I think SPE would call this a “job perk” – thought leadership for internal decision making. That assumes you’re in a company that thinks scientifically and you’re free to do higher level stuff. We should all be so lucky. Thought leadership isn’t a perk, it is the job. You’re leading people to think scientifically. This is the disconnect I think SPE mentions. If you buy my rant, the title data scientist can imply an advanced understanding of applied math and not be expected to answer homework questions because remembering tricks from econometrics class isn’t used regularly in thinking scientifically. Candidates and interviewers aren’t being measured for/measuring the right thing (the ability to think scientifically and convince/teach others to follow suit) and here we are talking about if remembering \(E[\hat{\beta}_1] = \frac{\operatorname{Cov}(X, Y)}{\operatorname{Var}(X)}\) is a good barometer for being a data scientist or not.

We Agree

None of this undermines SPE’s points, it isn’t like bootcamps are teaching how to think scientifically. But it isn’t news that data science is over hyped, nor is it news that fresh grads aren’t well equipped for the job, nor is it news that correct linear algebra problem sets are not a good indicator for success on the job. I can’t rebut something we all agree is true, but I can ask for solutions, next steps, jeez anything than another “zero interest rate phenomenon” joke.

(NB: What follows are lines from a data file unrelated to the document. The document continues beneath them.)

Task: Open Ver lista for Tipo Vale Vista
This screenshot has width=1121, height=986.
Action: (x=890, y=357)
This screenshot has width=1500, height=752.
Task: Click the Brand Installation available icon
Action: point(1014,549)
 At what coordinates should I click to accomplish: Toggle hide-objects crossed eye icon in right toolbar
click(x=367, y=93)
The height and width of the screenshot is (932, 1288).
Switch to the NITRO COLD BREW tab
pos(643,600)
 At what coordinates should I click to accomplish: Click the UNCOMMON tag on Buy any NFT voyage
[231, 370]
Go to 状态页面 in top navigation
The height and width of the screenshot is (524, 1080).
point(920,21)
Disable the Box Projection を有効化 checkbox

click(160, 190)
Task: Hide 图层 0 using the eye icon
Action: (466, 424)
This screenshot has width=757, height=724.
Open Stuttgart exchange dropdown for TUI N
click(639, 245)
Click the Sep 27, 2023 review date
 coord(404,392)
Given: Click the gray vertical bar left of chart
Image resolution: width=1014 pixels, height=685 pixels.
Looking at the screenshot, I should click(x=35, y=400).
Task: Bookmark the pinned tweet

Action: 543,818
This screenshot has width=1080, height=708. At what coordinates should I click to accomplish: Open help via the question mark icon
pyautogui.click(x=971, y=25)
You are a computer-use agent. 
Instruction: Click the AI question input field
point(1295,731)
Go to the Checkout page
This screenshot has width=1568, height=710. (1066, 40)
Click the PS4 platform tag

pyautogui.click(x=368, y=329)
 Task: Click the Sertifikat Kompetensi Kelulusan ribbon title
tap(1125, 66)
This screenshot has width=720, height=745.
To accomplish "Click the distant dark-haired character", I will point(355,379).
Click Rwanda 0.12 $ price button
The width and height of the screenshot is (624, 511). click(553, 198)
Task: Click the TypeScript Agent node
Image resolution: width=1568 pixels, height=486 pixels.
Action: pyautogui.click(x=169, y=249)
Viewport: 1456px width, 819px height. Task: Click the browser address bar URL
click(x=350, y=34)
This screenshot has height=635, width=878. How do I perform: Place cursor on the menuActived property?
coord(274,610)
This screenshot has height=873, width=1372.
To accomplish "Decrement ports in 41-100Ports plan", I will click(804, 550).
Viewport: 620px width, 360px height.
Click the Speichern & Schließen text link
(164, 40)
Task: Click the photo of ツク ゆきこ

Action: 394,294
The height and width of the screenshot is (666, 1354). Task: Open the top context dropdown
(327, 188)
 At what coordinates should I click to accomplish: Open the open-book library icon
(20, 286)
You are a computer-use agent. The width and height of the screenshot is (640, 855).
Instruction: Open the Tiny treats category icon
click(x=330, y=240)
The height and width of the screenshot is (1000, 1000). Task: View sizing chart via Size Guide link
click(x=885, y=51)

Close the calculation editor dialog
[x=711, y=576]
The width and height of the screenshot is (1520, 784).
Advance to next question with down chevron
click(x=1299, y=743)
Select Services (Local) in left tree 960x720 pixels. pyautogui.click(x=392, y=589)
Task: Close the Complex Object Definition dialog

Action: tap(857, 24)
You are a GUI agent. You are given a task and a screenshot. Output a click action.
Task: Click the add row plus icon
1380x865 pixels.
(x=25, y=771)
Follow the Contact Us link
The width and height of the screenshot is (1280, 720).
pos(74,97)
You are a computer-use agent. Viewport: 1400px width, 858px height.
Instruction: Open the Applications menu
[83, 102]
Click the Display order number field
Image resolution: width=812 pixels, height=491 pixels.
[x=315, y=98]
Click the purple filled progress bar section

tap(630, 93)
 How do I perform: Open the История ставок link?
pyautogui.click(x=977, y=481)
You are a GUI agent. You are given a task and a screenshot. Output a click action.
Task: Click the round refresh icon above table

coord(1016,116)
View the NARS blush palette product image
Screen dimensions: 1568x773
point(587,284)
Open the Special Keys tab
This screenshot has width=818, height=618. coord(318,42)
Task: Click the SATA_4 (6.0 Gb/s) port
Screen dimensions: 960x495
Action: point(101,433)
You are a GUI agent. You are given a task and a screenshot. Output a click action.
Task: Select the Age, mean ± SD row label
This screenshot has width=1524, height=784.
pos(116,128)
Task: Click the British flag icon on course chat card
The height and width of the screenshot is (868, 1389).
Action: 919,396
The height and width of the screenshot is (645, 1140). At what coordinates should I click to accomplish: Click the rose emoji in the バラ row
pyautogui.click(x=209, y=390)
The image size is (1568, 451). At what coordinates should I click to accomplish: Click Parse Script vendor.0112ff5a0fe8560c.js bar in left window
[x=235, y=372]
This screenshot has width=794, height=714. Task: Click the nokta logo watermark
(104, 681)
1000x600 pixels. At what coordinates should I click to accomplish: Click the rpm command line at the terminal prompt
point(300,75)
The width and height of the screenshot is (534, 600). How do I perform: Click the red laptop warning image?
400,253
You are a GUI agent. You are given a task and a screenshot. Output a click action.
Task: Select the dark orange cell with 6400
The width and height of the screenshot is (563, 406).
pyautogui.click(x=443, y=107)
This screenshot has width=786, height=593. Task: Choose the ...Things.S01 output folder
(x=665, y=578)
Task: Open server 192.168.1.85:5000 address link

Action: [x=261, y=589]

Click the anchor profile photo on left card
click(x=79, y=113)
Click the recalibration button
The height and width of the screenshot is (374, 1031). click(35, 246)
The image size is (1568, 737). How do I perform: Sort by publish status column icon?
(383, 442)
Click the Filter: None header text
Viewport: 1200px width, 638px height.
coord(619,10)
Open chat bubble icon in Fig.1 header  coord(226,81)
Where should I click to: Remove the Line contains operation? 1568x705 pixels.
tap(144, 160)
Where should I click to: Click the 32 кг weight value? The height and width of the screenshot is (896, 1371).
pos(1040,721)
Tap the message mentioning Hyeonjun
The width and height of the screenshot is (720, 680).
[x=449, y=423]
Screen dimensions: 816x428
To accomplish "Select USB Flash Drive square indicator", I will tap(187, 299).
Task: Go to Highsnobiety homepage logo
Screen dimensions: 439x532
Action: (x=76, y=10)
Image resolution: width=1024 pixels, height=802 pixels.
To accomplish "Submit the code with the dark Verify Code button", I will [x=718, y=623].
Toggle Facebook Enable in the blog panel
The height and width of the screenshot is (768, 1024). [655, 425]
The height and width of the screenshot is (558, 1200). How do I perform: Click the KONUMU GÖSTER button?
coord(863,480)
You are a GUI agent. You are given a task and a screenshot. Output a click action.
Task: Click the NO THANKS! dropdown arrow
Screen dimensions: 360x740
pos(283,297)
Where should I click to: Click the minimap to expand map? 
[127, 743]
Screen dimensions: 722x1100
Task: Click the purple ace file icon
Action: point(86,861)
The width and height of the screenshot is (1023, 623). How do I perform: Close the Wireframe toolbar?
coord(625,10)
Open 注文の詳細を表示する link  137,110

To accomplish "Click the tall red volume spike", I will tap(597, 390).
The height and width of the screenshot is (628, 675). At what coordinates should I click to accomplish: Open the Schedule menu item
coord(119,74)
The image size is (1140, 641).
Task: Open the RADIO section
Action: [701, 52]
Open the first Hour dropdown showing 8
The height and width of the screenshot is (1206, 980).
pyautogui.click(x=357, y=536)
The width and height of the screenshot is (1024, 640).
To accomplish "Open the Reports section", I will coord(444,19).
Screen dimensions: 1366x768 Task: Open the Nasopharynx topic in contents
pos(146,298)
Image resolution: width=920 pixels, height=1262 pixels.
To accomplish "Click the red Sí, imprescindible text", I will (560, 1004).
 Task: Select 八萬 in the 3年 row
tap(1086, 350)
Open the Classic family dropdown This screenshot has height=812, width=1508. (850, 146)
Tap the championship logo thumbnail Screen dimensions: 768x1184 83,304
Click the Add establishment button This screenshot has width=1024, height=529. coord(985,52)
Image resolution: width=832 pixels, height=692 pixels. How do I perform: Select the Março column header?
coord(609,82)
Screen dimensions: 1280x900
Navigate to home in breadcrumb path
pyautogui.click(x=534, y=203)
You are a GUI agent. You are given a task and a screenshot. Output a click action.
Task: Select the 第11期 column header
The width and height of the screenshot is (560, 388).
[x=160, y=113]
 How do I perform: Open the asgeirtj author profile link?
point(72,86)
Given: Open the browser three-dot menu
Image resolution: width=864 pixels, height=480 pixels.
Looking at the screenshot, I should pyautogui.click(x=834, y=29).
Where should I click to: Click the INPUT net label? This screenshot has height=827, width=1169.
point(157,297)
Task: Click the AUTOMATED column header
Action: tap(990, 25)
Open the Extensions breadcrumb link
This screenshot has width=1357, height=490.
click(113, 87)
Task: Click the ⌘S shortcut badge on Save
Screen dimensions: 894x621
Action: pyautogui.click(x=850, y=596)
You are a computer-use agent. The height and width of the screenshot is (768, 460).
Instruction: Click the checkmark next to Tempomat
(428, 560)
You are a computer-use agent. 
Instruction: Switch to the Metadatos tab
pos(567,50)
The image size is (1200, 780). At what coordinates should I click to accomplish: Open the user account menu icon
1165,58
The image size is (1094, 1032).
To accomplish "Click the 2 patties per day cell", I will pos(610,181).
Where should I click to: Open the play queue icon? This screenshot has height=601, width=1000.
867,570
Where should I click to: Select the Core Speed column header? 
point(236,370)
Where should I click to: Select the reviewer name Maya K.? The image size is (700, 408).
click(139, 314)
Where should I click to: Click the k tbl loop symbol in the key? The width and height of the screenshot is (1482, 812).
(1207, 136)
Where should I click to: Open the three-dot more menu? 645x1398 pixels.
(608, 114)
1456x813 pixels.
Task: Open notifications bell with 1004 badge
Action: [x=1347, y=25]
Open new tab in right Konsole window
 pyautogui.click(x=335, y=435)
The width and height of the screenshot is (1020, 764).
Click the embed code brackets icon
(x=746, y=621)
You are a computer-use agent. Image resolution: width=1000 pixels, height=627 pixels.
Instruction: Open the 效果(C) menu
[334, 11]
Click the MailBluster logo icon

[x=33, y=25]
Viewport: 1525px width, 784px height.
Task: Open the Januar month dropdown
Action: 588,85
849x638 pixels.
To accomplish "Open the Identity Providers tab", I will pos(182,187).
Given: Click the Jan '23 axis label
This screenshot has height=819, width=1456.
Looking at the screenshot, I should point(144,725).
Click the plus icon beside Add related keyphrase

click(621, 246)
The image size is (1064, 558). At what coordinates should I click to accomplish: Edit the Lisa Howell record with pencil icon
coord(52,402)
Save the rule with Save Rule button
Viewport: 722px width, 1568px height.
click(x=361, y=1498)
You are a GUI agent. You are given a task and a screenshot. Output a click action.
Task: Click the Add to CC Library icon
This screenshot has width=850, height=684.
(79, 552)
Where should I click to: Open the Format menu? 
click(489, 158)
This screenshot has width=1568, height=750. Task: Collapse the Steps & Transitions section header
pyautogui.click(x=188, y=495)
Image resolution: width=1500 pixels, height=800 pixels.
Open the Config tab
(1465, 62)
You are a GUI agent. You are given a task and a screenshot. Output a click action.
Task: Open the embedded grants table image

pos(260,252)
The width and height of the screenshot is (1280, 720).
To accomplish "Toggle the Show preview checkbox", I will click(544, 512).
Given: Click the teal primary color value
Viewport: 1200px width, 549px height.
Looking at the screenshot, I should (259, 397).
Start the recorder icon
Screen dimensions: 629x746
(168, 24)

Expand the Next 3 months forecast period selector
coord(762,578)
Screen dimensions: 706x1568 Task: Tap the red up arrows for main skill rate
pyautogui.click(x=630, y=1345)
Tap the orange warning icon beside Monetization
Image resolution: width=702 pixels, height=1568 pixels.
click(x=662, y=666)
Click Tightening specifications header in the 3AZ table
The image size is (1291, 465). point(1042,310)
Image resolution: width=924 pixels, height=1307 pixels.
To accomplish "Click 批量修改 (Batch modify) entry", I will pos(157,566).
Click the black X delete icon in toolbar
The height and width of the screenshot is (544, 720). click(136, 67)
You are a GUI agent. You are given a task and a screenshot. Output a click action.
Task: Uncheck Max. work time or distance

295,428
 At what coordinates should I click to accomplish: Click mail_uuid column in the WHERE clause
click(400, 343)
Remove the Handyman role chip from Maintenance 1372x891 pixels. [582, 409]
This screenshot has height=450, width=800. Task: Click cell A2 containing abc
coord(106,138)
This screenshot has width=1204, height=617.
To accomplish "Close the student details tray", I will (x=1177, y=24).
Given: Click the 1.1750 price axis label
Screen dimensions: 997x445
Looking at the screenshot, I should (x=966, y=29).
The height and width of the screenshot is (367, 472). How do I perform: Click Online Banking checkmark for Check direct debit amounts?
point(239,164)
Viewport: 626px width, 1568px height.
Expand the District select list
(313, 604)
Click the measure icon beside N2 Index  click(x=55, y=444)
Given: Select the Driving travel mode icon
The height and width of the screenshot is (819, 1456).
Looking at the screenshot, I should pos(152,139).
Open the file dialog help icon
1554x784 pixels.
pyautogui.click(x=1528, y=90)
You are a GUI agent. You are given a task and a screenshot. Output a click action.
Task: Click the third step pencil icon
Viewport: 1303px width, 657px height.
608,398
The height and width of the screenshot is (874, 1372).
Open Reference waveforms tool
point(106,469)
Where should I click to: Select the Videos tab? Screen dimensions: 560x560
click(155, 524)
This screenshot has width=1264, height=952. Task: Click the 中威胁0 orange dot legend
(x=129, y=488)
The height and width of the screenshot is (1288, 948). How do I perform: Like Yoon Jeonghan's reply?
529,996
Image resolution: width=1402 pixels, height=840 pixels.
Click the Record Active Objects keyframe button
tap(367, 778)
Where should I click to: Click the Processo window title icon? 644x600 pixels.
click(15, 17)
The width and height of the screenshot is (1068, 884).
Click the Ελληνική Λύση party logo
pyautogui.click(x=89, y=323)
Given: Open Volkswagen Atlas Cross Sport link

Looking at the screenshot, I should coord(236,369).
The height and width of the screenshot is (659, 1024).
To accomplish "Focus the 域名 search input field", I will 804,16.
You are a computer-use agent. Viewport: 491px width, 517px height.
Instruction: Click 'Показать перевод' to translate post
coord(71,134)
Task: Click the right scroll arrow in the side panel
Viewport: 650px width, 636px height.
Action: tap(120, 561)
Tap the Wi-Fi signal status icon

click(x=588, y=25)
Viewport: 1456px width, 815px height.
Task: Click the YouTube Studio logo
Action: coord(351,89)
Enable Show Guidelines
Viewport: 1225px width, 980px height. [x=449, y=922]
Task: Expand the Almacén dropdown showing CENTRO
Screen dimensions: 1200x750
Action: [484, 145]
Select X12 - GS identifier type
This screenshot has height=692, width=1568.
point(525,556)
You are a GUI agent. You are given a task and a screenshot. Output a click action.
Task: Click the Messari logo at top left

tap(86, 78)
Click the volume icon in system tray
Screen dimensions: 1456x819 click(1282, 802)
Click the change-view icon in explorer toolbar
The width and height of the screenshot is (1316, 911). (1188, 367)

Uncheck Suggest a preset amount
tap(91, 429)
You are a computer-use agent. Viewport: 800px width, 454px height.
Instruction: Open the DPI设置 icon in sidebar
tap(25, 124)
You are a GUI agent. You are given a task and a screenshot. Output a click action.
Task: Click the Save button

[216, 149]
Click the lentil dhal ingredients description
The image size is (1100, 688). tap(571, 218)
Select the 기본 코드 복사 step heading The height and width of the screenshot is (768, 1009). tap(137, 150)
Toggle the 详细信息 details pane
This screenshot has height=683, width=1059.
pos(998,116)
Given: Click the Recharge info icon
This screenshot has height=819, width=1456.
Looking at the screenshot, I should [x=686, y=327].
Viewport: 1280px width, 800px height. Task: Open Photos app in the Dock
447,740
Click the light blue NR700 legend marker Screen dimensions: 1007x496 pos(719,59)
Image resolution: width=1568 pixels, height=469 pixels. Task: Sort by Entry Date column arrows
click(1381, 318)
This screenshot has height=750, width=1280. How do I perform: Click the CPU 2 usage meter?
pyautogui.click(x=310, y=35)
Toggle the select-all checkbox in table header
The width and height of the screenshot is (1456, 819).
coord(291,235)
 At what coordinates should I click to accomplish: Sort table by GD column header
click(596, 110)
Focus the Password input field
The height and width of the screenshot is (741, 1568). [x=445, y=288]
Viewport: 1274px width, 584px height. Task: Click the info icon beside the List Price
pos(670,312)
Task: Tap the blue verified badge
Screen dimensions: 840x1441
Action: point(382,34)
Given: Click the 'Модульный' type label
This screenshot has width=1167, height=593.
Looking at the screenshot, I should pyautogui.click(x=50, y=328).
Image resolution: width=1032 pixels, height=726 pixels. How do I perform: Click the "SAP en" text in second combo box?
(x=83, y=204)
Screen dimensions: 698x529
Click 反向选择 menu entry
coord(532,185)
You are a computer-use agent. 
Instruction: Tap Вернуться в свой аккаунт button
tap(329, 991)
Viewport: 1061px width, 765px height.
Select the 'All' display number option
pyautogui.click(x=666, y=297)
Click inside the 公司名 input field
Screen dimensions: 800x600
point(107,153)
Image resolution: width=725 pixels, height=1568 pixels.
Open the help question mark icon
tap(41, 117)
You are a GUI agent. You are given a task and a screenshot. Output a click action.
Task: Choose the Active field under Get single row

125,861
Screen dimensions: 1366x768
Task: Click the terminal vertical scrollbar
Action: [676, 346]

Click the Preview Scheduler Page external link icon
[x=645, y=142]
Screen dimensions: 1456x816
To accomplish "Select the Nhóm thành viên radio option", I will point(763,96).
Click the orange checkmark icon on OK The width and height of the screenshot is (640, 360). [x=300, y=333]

If I could amend SPE’s blog post, it would be as follows:

But I don’t think “should you ask it?” is the right question. The real question here is: “Should you be hiring a data scientist? If so, are you willing to listen to what they have to say? Are you capable of recognizing scientific ability and probing to further test it?” And the answer to that is probably not. – (Emphasis mine).

Footnotes

I say “ostensibly” because I’m not sure what I did was “science” as much as it was survival.↩︎